Leave it to Andrew Bogut to offer up the sobering truth for the Golden State Warriors this season. Amidst raised expectations, heavy media coverage, and an increasingly talented and healthy roster, perhaps some have forgotten that the Warriors are still a team needing to prove itself as more than a one-year wonder.
The often blunt Australian center highlighted that fact Friday before the team took off for China, in what looks to be yet another enormous marketing opportunity for a team that is quickly becoming one of the most watched and well liked units in the league.
Bogut told Bay Area News Group beat reporter Marcus Thompson that the Warriors are team with something to prove, not one basking in all the extra limelight.
“Everyone is blowing us up,” Bogut said before the team took off to China. “But we’ve only had one good year the last five or six. We still have a lot to prove. … We’re not going sprinkle some dust on the roster and sweep everybody in the playoffs and win a championship. There’s a process, and it takes a lot of hard work and commitment.”
As much as all of us expect from this roster in the coming season, Bogut’s probably right. The hype surrounding the Warriors has gotten to the point where some have now questioned whether the Warriors themselves are now the league’s most overrated team, coming off a season in which they finished just 6th in the Western Conference.
Their performance through three preseason games hasn’t helped to distill that idea, either. It’s easily argued that preseason performances aren’t indicative of much other than how much, but even the Warriors looked frustrated with their most recent performance against the Utah Jazz.
Last year, the Warriors benefited from playing a banged up and possibly overrated Denver Nuggets squad in the first round. They went on to pull the upset in the series, but that may have said as much about the Nuggets as it did the Warriors.
Golden State’s performance against the San Antonio Spurs in the Western Semi-Finals was also encouraging, but they also struggled when it mattered most, twice blowing large leads in San Antonio and losing two out of three at Oracle Arena.
There are rightfully high expectations for the Warriors this season. Bogut is far removed from version of himself that struggled to get up and down the court last season. Stephen Curry‘s ankles haven’t showed the same proclivity to bend with ease.
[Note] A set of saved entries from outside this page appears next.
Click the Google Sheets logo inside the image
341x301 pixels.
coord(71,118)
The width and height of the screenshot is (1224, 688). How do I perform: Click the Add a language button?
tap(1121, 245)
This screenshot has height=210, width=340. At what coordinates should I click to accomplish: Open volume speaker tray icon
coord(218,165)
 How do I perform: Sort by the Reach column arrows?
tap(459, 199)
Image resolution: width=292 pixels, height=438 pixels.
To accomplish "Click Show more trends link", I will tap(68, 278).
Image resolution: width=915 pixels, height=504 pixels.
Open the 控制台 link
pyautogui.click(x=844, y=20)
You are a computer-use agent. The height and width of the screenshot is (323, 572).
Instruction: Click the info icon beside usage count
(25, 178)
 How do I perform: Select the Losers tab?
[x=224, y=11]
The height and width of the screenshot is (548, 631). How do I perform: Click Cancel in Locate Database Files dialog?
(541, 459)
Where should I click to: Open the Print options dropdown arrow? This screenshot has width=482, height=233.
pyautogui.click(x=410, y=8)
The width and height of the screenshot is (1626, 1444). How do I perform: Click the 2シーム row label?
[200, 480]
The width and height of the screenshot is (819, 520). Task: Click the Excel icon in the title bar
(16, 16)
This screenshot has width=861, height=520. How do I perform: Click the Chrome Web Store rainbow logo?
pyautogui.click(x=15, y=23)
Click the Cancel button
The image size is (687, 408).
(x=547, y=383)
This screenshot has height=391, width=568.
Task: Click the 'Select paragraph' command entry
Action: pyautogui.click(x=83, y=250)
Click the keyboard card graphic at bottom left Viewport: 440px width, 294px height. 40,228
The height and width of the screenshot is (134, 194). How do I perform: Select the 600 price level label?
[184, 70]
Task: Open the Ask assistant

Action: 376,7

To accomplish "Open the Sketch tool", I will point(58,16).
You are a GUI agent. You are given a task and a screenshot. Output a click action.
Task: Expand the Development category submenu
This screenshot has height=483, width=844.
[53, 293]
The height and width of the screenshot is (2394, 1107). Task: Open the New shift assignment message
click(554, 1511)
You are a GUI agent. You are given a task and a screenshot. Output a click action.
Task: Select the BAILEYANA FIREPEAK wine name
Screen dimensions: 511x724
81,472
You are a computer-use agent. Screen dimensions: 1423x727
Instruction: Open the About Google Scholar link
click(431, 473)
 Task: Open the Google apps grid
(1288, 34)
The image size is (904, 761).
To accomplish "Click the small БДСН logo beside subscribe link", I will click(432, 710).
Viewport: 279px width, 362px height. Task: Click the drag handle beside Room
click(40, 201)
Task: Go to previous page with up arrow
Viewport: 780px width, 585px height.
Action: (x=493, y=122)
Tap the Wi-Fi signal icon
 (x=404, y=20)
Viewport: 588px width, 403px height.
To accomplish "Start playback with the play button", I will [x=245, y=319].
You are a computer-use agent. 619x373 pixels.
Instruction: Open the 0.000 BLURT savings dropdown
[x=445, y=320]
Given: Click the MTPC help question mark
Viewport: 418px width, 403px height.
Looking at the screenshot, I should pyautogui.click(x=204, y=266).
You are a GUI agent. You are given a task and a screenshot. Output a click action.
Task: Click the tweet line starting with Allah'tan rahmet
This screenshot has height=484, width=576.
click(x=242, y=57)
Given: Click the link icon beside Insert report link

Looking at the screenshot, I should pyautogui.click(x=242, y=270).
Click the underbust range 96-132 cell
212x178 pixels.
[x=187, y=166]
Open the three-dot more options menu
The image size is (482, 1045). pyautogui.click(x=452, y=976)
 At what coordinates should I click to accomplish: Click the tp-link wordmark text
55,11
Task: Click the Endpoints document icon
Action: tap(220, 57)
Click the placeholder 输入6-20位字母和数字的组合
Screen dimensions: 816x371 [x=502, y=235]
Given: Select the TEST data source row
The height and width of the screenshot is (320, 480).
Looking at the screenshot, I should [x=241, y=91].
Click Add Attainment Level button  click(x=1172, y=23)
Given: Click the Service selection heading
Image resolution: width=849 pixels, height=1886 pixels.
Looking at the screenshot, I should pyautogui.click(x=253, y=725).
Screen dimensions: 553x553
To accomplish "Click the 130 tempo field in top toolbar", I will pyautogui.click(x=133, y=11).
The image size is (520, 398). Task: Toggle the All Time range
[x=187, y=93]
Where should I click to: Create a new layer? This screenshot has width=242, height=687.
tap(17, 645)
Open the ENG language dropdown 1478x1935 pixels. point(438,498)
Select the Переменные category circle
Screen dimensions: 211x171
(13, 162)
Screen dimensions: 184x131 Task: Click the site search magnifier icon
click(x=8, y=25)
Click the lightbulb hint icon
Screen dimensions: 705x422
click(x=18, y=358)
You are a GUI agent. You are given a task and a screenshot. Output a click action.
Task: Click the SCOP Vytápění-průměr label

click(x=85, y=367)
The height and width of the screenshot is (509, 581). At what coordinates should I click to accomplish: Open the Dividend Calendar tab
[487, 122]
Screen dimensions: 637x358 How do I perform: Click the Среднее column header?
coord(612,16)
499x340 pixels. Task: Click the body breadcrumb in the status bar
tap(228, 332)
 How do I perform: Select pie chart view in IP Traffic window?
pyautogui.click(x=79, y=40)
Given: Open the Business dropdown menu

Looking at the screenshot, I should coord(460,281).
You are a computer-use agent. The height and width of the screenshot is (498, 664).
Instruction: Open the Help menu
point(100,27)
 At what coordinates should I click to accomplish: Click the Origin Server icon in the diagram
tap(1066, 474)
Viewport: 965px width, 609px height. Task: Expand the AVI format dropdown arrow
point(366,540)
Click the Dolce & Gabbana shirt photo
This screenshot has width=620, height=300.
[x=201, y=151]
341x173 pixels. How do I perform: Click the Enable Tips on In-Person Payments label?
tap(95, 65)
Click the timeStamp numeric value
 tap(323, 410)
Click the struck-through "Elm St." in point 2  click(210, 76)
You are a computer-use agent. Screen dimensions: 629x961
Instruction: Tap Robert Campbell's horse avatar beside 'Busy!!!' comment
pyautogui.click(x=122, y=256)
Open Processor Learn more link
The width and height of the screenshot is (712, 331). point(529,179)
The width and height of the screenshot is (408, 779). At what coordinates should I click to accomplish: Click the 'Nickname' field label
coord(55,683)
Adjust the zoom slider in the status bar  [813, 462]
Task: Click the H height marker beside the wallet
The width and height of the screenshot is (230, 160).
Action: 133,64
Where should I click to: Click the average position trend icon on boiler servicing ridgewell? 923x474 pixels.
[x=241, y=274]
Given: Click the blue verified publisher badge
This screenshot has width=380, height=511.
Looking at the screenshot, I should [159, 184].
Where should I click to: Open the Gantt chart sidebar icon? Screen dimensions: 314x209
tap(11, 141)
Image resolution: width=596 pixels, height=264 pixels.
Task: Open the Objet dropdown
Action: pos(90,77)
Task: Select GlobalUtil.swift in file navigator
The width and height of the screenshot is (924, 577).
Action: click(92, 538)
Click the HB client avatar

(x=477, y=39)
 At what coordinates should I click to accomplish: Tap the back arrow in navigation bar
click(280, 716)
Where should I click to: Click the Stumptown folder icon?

Festus Ezeli is expected to be out until at least December and Harrison Barnes is mending a foot he injured against the Sacramento Kings less than a week ago, but the Warriors health has been a big plus so far in the preseason.
Hopefully, the rest of the Warriors’ roster are also taking Bogut’s stance. They need to maintain a chip on their shoulders if they want to compete with the growing list of Western Conference teams who consider them contenders.